Давайте представим, что существуют два лекарства от раннего слабоумия, изготовленные двумя разными компаниями. Оба лекарства имеют идентичные преимущества. Это последняя ссылка на математику в этой книге. Скажем, например, что ваши шансы не испытать резкого ухудшения точно на 35 % выше, если вы примете одно из этих двух лекарств, а не плацебо. Но затем давайте примем, что одно из этих лекарств изготовлено компанией, имеющей твердое подтверждение тому, что она придерживается гласности: она не просто говорит правильные вещи, она предоставляет полные отчеты клинических исследований по всем проведенным ей испытаниям (мы представляем, что это будет в 2016 году или позже); и также компания хорошо проявила себя в предоставлении данных внешним исследователям. Другое лекарство, тем временем, изготовлено компанией, чьи сотрудники активно глумятся над самой идеей того, что вы можете осмелиться попросить их предоставить результаты испытаний; компания принимает участие в грязных проделках индустрии, пытающейся очернить сами попытки получить информацию; она подает жалобы и лоббирует законодателей и правительство для предотвращения предоставления информации. И так далее.

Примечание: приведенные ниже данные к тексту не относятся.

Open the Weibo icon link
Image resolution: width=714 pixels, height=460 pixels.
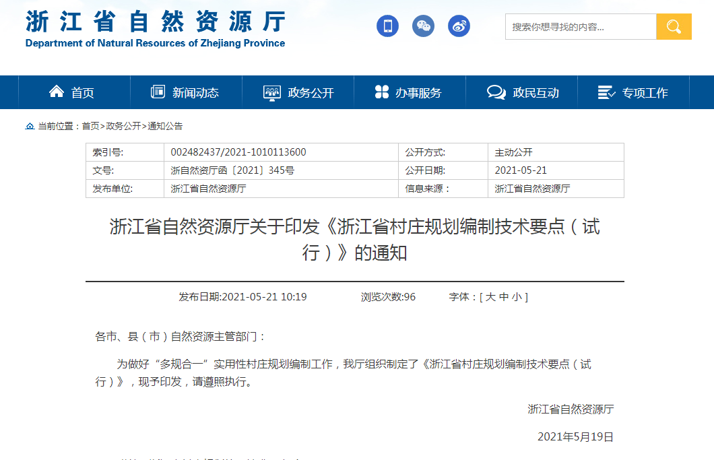[459, 26]
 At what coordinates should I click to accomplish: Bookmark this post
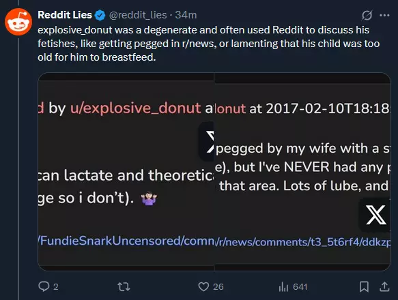[x=364, y=287]
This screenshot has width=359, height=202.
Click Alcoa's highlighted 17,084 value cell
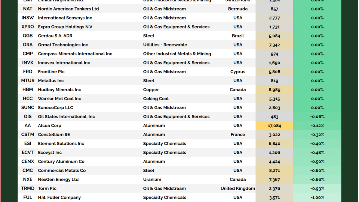(274, 126)
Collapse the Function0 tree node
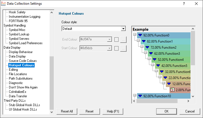The image size is (203, 118). (x=135, y=34)
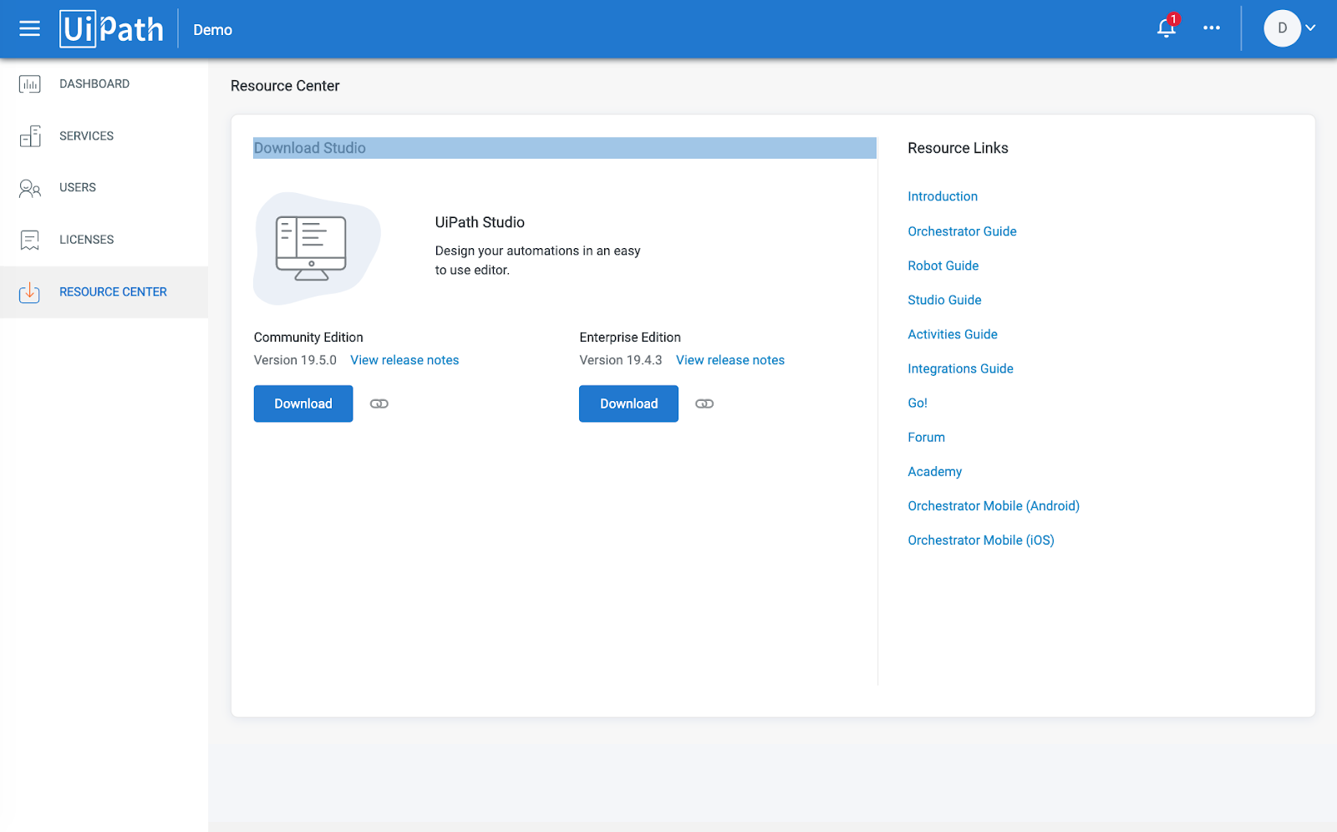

Какое лекарство вы захотите принять в такой ситуации? Помните, в цифровом выражении обе компании имеют идентичное преимущество: обе увеличивают ваш шанс предотвратить ухудшение состояния точно на 35 %. Но действительно ли идентичны эти цифры? Мы знаем, существует фоновый рейтинг отсутствующих испытаний, и мы можем резонно предположить, что это применимо ко всем испытаниям, независимо от их происхождения. Кроме того, мы знаем, что когда результаты утрачиваются, имеется тенденция к преувеличению положительных свойств препаратов. Мы, вероятно, не можем знать наверняка, имеют ли отдельные лоббирующие, предъявляющие иски, клевещущие и проводящие кампании организации скрытую нелестную информацию. Но в итоге, если мы перестрахуемся и все прочее будет находиться в равных условиях, вы действительно хотели бы предпочесть лекарство от такой компании лекарству от компании, к которой не было нареканий?

Я знаю, чего бы я хотел.

Но, в самом деле, только вы можете это исправить. Спустя годы поразительно слабого прогресса в деле утраченных результатов испытаний внимание широкой публики привело к подвижкам. Определенная клевета, которую выливают на людей, осмелившихся поделиться этой проблемой с общественностью, для меня является ясным подтверждением того, что интерес публики является самым мощным подходом. Воистину вдохновляет феноменальный прогресс с группами пациентов. Но только объединенный фронт и крупная общественная кампания могут поставить эту проблему на повестку дня перед политиками и улучшить ситуацию. Итак, пожалуйста, включайтесь в кампанию AllTrials. Если вы член профессиональной организации, группы пациентов, университета или компании, попросите других сделать то же самое. Если у них есть хоть тень сомнения, попросите их связаться с нами через alltrials.net, и мы поговорим с ними.

Сейчас происходит очень многое: запросы во многих странах, Европейское законодательство, волны народной поддержки популярного мнения, «обстрел» новых открытий, культурные сдвиги в регулирующих органах, лидерство отдельных личностей в индустрии и так далее. Но все это происходило и раньше, не принося успеха. Окошко приоткрылось ненадолго, и многие-многие люди пытаются предотвратить его защелкивание. Во благо пациентов, ради репутации медицины и фармацевтической индустрии у нас есть всего один новый шанс прямо сейчас добиться истинных изменений. Надеюсь, вы поможете нам не упустить этот шанс.